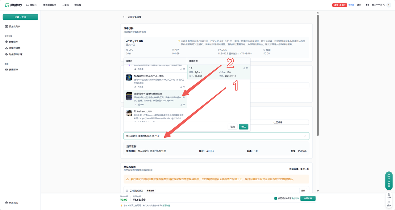Open 费用账单 in the sidebar
The image size is (395, 210).
coord(13,70)
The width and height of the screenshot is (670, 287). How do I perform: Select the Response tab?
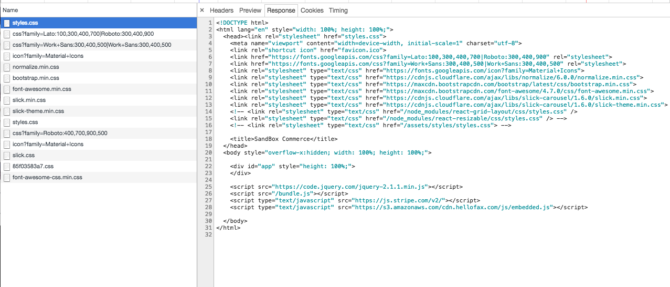coord(281,11)
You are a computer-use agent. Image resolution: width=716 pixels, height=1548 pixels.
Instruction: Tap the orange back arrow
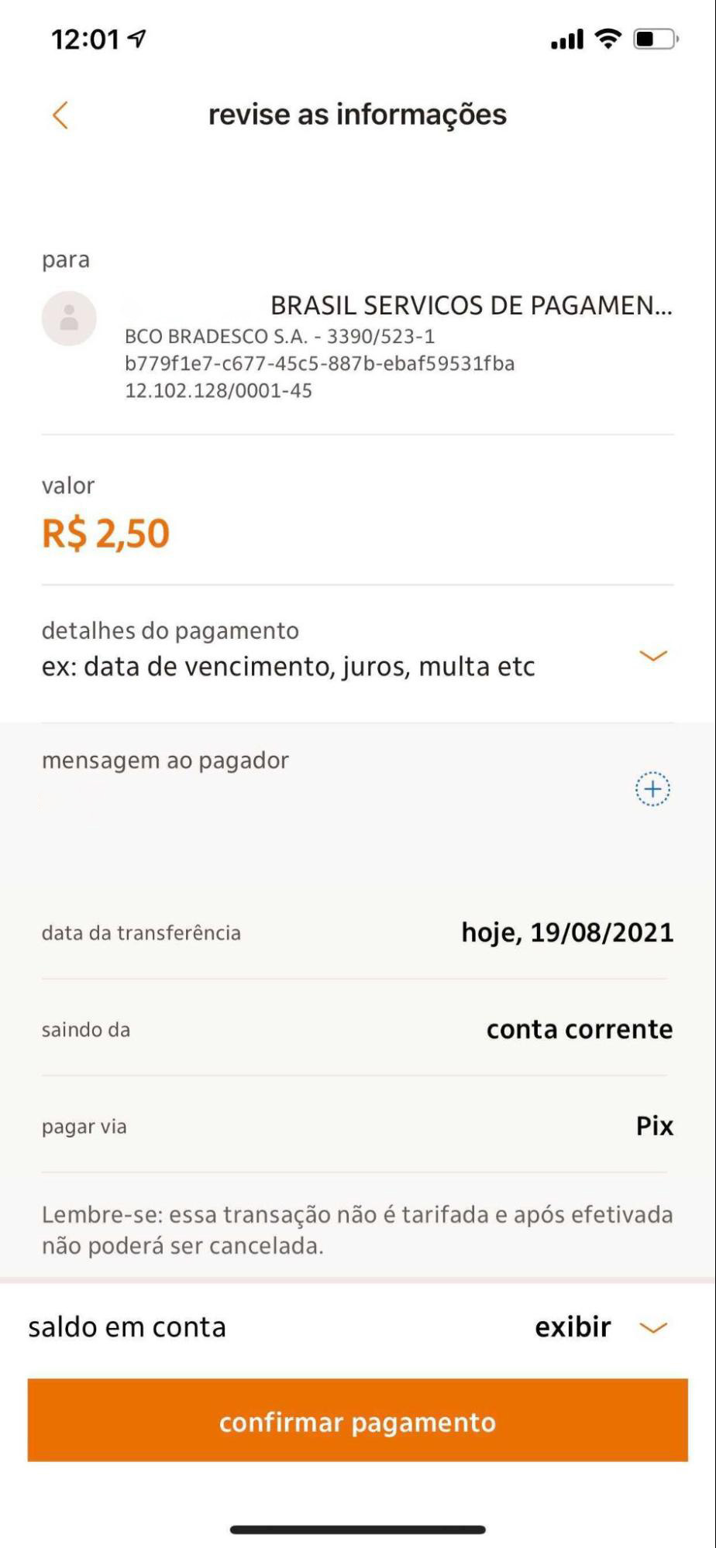60,115
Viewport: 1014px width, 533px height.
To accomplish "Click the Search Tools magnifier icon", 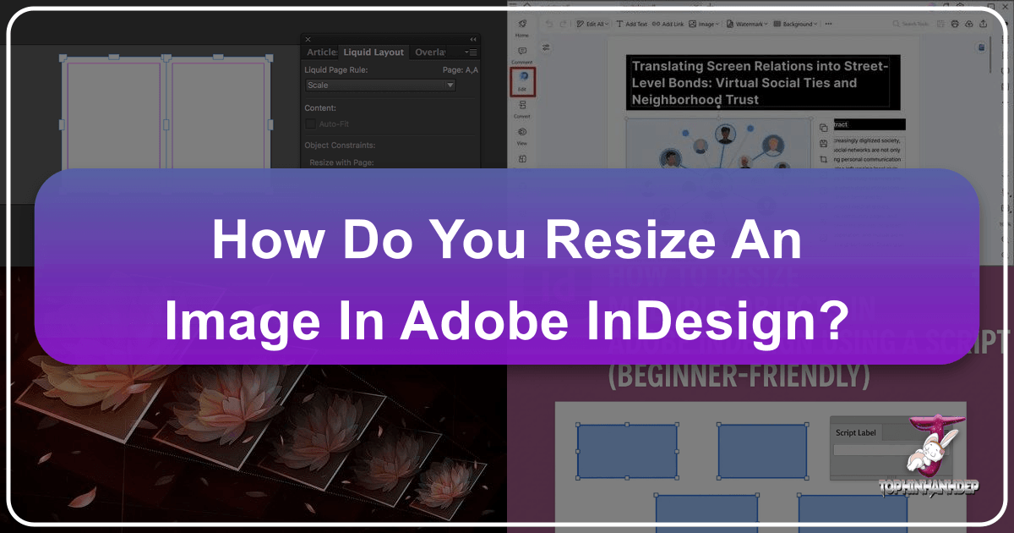I will [897, 24].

[How to complete this task]: Starting with the line that contains "The width and" and finishing with the line that contains "Viewport: 1014px width, 533px height.", reproduce every line of the material above exactly, but not the pictures.

[Exercise result]:
The width and height of the screenshot is (670, 287). How do I perform: Select the Response tab?
coord(281,11)
You are a computer-use agent. Image resolution: width=716 pixels, height=1548 pixels.
Instruction: Tap the orange back arrow
60,115
Viewport: 1014px width, 533px height.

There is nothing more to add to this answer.